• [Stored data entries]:
..........

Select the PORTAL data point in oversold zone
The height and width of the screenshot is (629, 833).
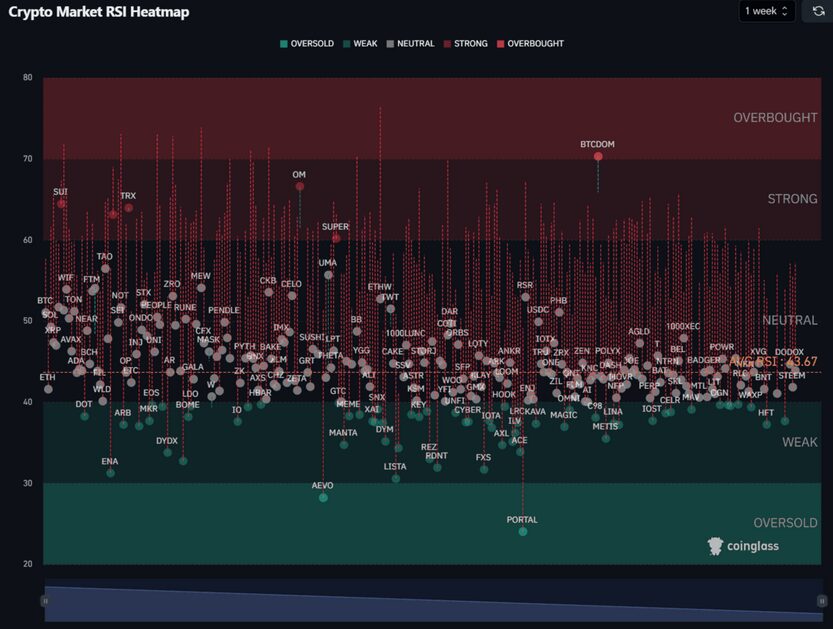523,531
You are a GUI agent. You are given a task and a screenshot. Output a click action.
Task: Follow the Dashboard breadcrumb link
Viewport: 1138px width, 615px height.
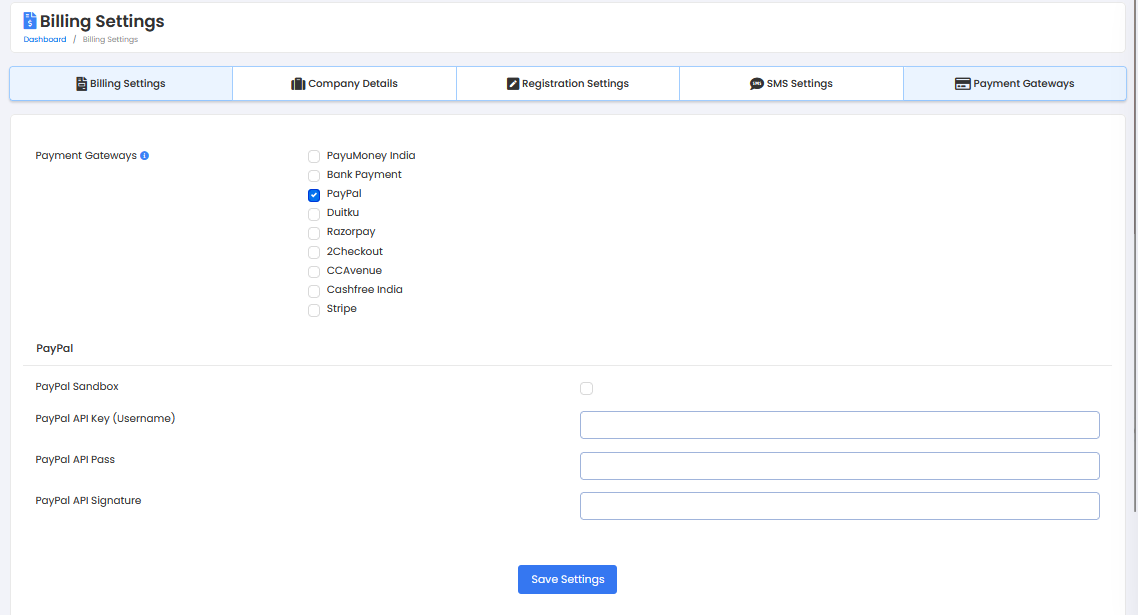[x=45, y=40]
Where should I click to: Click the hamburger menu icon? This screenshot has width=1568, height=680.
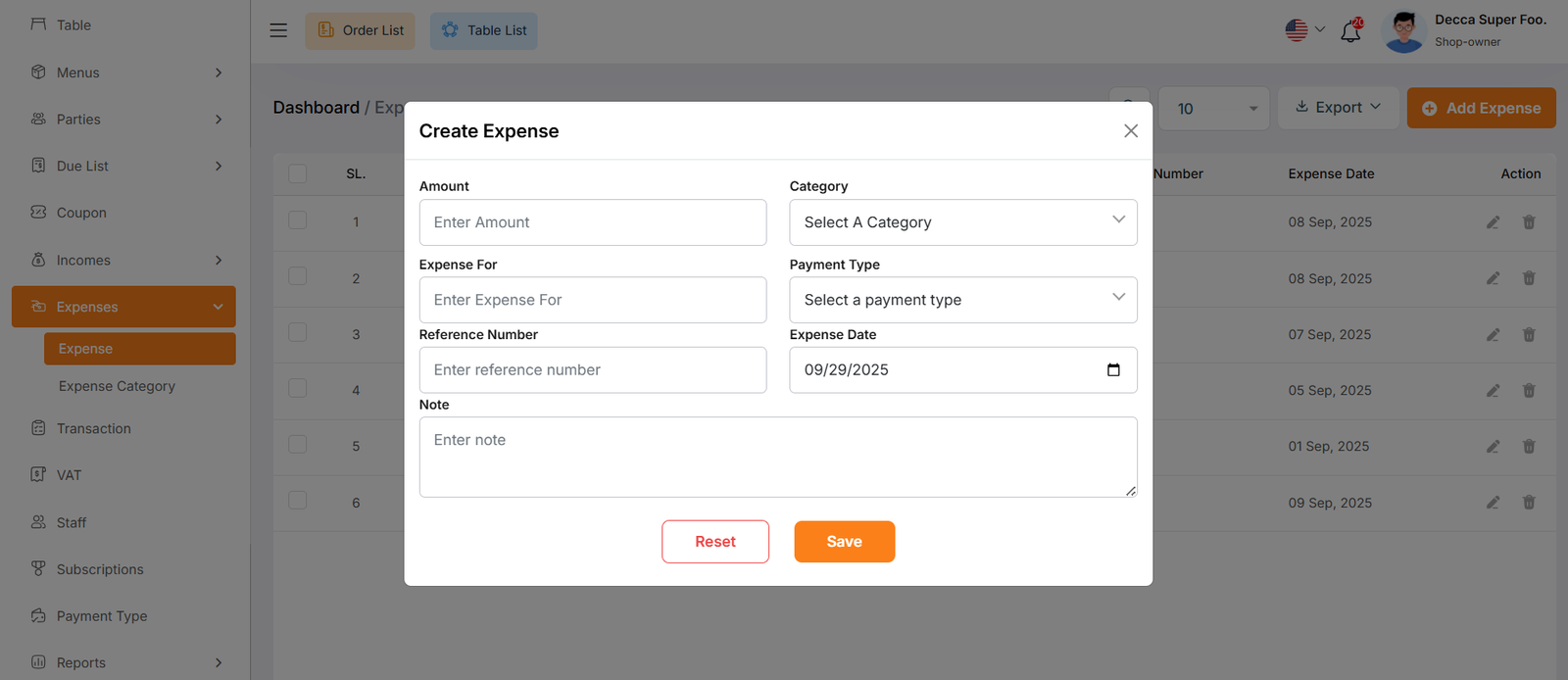[x=278, y=30]
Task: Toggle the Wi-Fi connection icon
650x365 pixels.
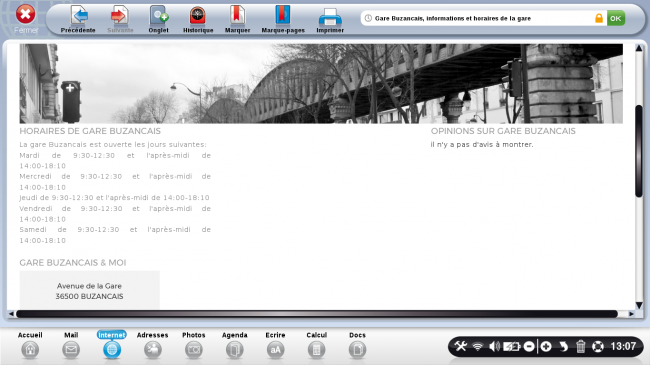Action: [478, 346]
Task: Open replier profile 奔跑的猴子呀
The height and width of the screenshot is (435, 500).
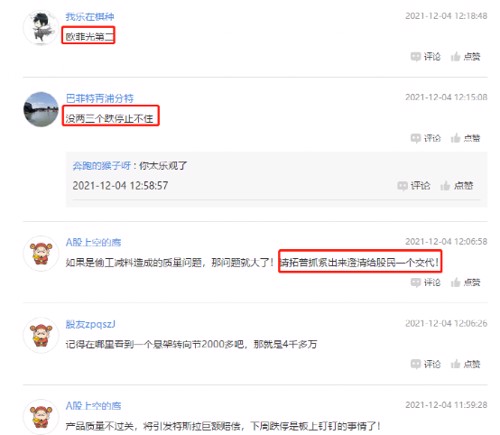Action: 102,166
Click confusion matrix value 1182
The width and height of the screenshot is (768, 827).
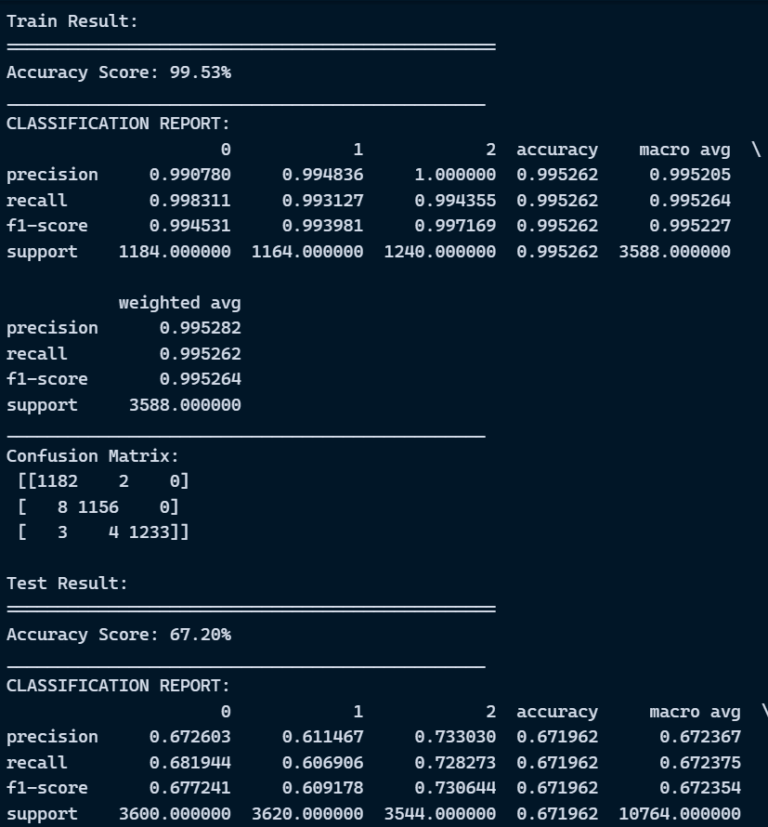[x=57, y=481]
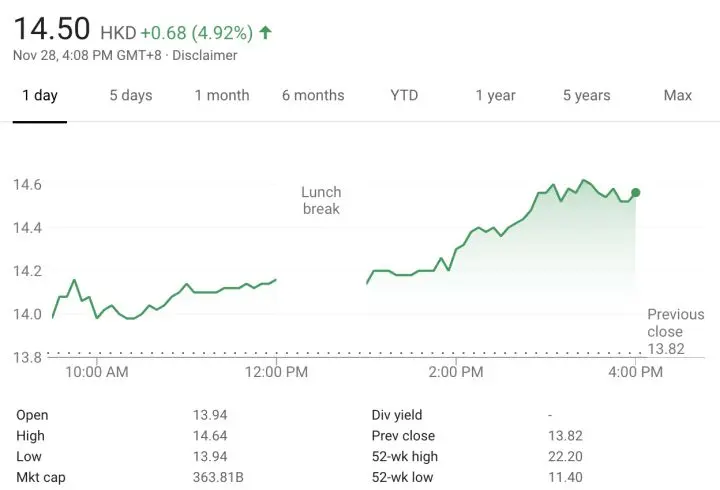Select the Max range tab
Image resolution: width=720 pixels, height=490 pixels.
678,96
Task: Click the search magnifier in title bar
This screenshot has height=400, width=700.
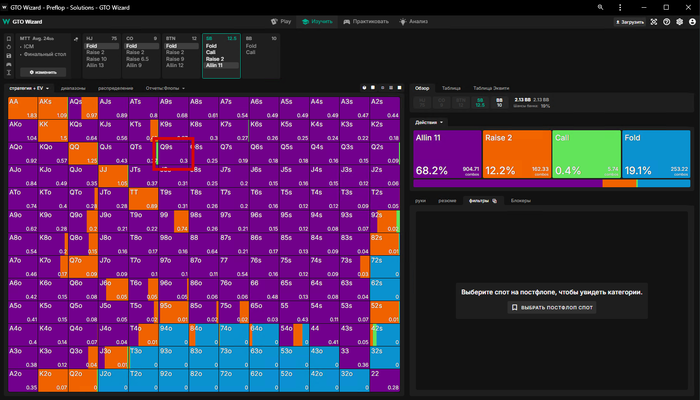Action: (x=600, y=5)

..........

• [Task description]: Starting at the line with "Where should I", reproduce exactly each line through the end of the entries, including the first and the last, and skip the pictures.

• [Your solution]:
Where should I click to: Click the hamburger menu icon? This screenshot has width=1568, height=680.
[x=278, y=30]
Task: Toggle the Wi-Fi connection icon
650x365 pixels.
Action: [478, 346]
Task: Open replier profile 奔跑的猴子呀
The height and width of the screenshot is (435, 500).
Action: 102,166
Click confusion matrix value 1182
The width and height of the screenshot is (768, 827).
[x=57, y=481]
Select the Max range tab
Image resolution: width=720 pixels, height=490 pixels.
678,96
Task: Click the search magnifier in title bar
This screenshot has height=400, width=700.
Action: (x=600, y=5)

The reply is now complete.